# À FAIRE
A. Traduisez en anglais cette phrase du texte sur les règles d'engagement : « Les armées prennent désormais le parti de se référer à un nouveau triptyque « compétition-contestation-affrontement ». »
B. Recopiez le passage du texte sur les règles d'engagement qui va de « Préparation à la » jusqu'à « of armed conflict. ».

# EXTRAIT DU TEXTE
Les Règles opérationnelles d’engagement (ROE) ont répondu à un contexte spécifique aux Opex où les limitations se justifiaient pour l’usage de la force. Or, les exigences de la haute intensité face à un adversaire symétrique sont telles qu’il est nécessaire de revoir nos règles d’emploi, tout en respectant le droit des conflits armés.
Préparation à la haute intensité : l’occasion de refonder nos règles d’engagement
Preparation for High Intensity: Time to Revise our Rules of Engagement
The operational rules of engagement (ROE) were created to cover the specific context of overseas operations in which the constraints justified the use of force. That said, the demands of high-intensity operation against a symmetrical adversary are now such that we need to revise our rules of use of force whilst continuing to obey the laws of armed conflict.
Le 13 juillet 2022, le général d’armée Thierry Burkhard, Chef d’état-major des armées, présentait devant la Commission de la défense nationale et des forces armées de l’Assemblée nationale sa perception de l’évolution du contexte international. Ce dernier est caractérisé par le renouveau de la puissance et par des interactions ayant davantage de portée stratégique. Il emporte donc notamment la nécessité de dépasser le continuum « paix-crise-guerre » de notre classique grille de lecture d’appréhension du monde. Les armées prennent désormais le parti de se référer à un nouveau triptyque « compétition-contestation-affrontement ». Celui-ci les aide ainsi « à structurer [leurs] réflexions, [leurs] travaux et à expliquer [leur] appréciation de situation » (1).

# INFORMATIONS FOURNIES
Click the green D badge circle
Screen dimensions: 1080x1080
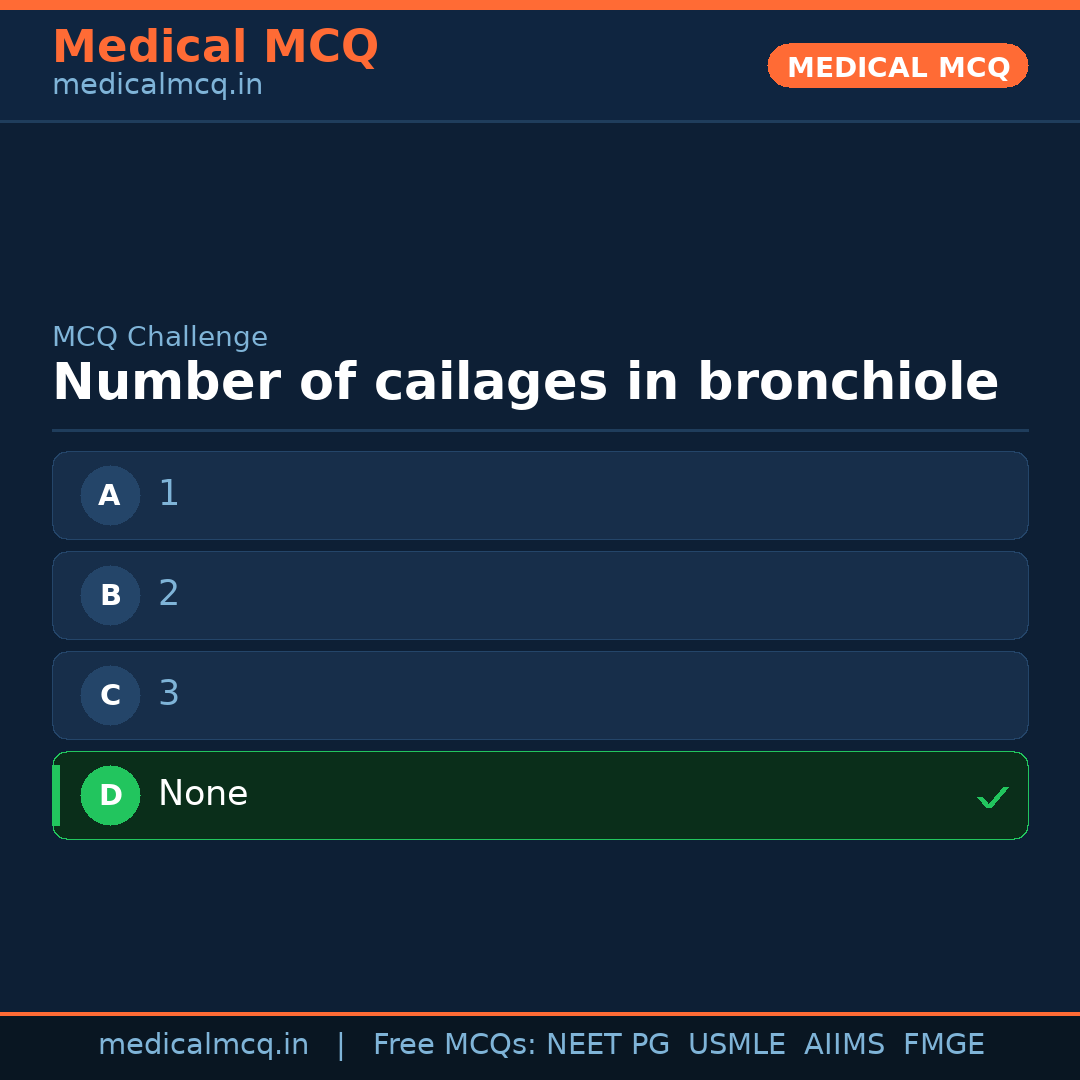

# RÉPONSES PAR TÂCHE
A. The armed forces now choose to refer to a new triad: "competition-contestation-confrontation."

B.
Préparation à la haute intensité : l’occasion de refonder nos règles d’engagement
Preparation for High Intensity: Time to Revise our Rules of Engagement
The operational rules of engagement (ROE) were created to cover the specific context of overseas operations in which the constraints justified the use of force. That said, the demands of high-intensity operation against a symmetrical adversary are now such that we need to revise our rules of use of force whilst continuing to obey the laws of armed conflict.